(Collected data)
-------------------------

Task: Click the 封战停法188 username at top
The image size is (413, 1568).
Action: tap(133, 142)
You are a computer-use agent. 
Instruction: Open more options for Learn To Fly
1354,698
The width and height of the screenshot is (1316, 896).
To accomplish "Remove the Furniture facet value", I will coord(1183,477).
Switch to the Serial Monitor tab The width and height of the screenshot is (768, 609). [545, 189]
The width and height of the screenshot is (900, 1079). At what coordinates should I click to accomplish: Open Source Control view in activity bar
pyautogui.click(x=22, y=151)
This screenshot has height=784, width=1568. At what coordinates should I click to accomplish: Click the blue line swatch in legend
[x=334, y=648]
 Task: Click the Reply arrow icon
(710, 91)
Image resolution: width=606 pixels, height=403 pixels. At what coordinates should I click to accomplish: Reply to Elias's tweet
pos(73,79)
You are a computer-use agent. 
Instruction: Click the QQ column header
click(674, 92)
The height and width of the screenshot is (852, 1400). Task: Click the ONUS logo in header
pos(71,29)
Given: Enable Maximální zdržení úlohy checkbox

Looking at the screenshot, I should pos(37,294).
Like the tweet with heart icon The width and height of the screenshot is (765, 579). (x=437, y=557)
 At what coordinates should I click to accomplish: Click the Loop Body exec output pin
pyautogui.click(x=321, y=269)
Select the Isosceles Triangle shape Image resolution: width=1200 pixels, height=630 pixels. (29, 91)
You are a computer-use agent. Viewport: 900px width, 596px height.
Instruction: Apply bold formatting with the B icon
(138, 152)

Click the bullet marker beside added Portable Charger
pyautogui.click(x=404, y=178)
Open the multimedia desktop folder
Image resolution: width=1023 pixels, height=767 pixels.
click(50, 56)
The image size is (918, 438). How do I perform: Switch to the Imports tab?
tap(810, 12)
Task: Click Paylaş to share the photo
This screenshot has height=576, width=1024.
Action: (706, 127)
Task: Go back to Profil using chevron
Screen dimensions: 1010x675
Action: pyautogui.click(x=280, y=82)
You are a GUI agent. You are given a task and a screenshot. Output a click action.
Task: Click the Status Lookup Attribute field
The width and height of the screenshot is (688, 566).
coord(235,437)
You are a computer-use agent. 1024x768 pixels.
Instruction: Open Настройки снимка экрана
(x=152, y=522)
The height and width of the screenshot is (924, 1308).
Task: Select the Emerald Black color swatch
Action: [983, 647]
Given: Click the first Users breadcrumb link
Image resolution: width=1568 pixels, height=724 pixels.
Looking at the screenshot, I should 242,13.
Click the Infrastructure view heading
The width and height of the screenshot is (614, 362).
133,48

-------------------------

Task to carry out: Every entry is to be retyped word for word.

Answer for the task:
Task: Click the 封战停法188 username at top
The image size is (413, 1568).
Action: tap(133, 142)
You are a computer-use agent. 
Instruction: Open more options for Learn To Fly
1354,698
The width and height of the screenshot is (1316, 896).
To accomplish "Remove the Furniture facet value", I will coord(1183,477).
Switch to the Serial Monitor tab The width and height of the screenshot is (768, 609). [545, 189]
The width and height of the screenshot is (900, 1079). At what coordinates should I click to accomplish: Open Source Control view in activity bar
pyautogui.click(x=22, y=151)
This screenshot has height=784, width=1568. At what coordinates should I click to accomplish: Click the blue line swatch in legend
[x=334, y=648]
 Task: Click the Reply arrow icon
(710, 91)
Image resolution: width=606 pixels, height=403 pixels. At what coordinates should I click to accomplish: Reply to Elias's tweet
pos(73,79)
You are a computer-use agent. 
Instruction: Click the QQ column header
click(674, 92)
The height and width of the screenshot is (852, 1400). Task: Click the ONUS logo in header
pos(71,29)
Given: Enable Maximální zdržení úlohy checkbox

Looking at the screenshot, I should pos(37,294).
Like the tweet with heart icon The width and height of the screenshot is (765, 579). (x=437, y=557)
 At what coordinates should I click to accomplish: Click the Loop Body exec output pin
pyautogui.click(x=321, y=269)
Select the Isosceles Triangle shape Image resolution: width=1200 pixels, height=630 pixels. (29, 91)
You are a computer-use agent. Viewport: 900px width, 596px height.
Instruction: Apply bold formatting with the B icon
(138, 152)

Click the bullet marker beside added Portable Charger
pyautogui.click(x=404, y=178)
Open the multimedia desktop folder
Image resolution: width=1023 pixels, height=767 pixels.
click(50, 56)
The image size is (918, 438). How do I perform: Switch to the Imports tab?
tap(810, 12)
Task: Click Paylaş to share the photo
This screenshot has height=576, width=1024.
Action: (706, 127)
Task: Go back to Profil using chevron
Screen dimensions: 1010x675
Action: pyautogui.click(x=280, y=82)
You are a GUI agent. You are given a task and a screenshot. Output a click action.
Task: Click the Status Lookup Attribute field
The width and height of the screenshot is (688, 566).
coord(235,437)
You are a computer-use agent. 1024x768 pixels.
Instruction: Open Настройки снимка экрана
(x=152, y=522)
The height and width of the screenshot is (924, 1308).
Task: Select the Emerald Black color swatch
Action: [983, 647]
Given: Click the first Users breadcrumb link
Image resolution: width=1568 pixels, height=724 pixels.
Looking at the screenshot, I should 242,13.
Click the Infrastructure view heading
The width and height of the screenshot is (614, 362).
133,48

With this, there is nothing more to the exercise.